藻膽蛋白是一種水溶性蛋白質,可以在藍綠藻(cyanobacteria)以及某些藻類(algae),例如:紅藻(rhodophytes)、隱藻(cryptomonads)或灰綠藻(glaucocystophytes)中發現。藻膽蛋白是由蛋白質共價地與藻膽色素(phycobilins)(例如:藻藍色素、藻紅素或藻尿後膽色素)等結合而成的複合物所構成,其作用如一發色團(chromophore)。

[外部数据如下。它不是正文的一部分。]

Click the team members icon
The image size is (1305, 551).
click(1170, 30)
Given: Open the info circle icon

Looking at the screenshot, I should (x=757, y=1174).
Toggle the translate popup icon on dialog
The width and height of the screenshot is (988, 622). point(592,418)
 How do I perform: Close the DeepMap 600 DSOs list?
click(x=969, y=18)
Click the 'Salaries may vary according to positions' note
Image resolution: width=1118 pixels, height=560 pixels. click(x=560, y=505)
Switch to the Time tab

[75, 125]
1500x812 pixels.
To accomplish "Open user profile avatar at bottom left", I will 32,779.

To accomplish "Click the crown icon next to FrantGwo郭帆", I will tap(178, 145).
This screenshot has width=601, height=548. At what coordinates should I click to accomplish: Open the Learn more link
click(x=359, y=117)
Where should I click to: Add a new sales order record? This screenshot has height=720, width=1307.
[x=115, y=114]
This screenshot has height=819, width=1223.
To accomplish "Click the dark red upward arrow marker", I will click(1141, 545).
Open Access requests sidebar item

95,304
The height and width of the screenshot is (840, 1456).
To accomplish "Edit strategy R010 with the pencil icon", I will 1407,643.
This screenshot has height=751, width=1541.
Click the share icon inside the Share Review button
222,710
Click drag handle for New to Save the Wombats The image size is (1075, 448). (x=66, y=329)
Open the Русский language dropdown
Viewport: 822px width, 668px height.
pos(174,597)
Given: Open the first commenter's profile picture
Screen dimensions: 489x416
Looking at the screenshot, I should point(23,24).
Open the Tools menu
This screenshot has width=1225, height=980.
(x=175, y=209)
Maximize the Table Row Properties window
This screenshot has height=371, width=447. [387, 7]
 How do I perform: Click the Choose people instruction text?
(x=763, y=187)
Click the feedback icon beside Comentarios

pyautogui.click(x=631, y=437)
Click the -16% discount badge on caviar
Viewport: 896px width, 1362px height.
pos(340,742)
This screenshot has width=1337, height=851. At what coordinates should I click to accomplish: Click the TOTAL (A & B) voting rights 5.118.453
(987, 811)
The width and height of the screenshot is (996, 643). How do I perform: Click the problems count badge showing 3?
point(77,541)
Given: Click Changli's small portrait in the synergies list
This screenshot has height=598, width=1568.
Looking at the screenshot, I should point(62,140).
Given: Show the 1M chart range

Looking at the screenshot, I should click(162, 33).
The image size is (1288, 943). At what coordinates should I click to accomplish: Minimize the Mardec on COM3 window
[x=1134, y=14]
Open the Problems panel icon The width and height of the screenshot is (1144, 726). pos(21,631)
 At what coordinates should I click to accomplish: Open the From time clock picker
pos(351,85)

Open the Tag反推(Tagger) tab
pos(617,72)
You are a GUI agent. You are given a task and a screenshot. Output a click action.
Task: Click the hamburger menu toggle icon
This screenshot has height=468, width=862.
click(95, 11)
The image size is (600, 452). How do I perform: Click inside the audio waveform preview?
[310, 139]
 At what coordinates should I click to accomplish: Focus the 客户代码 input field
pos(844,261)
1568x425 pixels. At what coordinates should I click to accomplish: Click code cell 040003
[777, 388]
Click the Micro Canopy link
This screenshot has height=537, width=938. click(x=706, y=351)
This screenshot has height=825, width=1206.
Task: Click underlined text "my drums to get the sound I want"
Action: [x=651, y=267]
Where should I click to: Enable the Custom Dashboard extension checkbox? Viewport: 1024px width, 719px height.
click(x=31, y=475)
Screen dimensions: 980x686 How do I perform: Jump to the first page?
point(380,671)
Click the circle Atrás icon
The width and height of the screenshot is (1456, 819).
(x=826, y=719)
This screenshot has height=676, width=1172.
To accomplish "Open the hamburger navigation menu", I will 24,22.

各種藻膽蛋白於可見光波長下具有一特定的吸收與螢光放射最大值,藉此細胞可善加利用可用波長之光(波長介於500-650nm)。
藻藍素(phycocyanin,PC)具有三個α次單元(18,800 Da)以及三個β次單元(20,000 Da),而以一三聚體聚集(trimeric aggregation)(αβ)3
之形式存在。藻藍素通常可以由諸如藻類之植物中取得,其應用於食物、飲品與化妝品中作為著色劑是具安全性的。易養殖的藍綠藻[諸如,螺旋藻(Spirulina
)以及微囊藻(Microcystis
)]是藻藍素的主要原料。其它同樣富含藻藍素的自然海洋資源是紅藻,諸如紫菜(Porphyra
)與仙菜(Ceramium
)。
純藻藍素可以應用在很多領域中,主因是由於當受到適合的波長或是光線照射時,分子所產生的已知光化學作用,例如:藻藍素可被使用於抗體的螢光標記,以於免疫學、臨床上、細胞生物學或是生物化學研究中作為一種診斷試劑。藻類的培養方法與從藍綠藻中製備藻藍素的方法已經被完整的建構,因此藻藍素與其他合成藥物相比被認為是相當有潛力的治療試劑候選物。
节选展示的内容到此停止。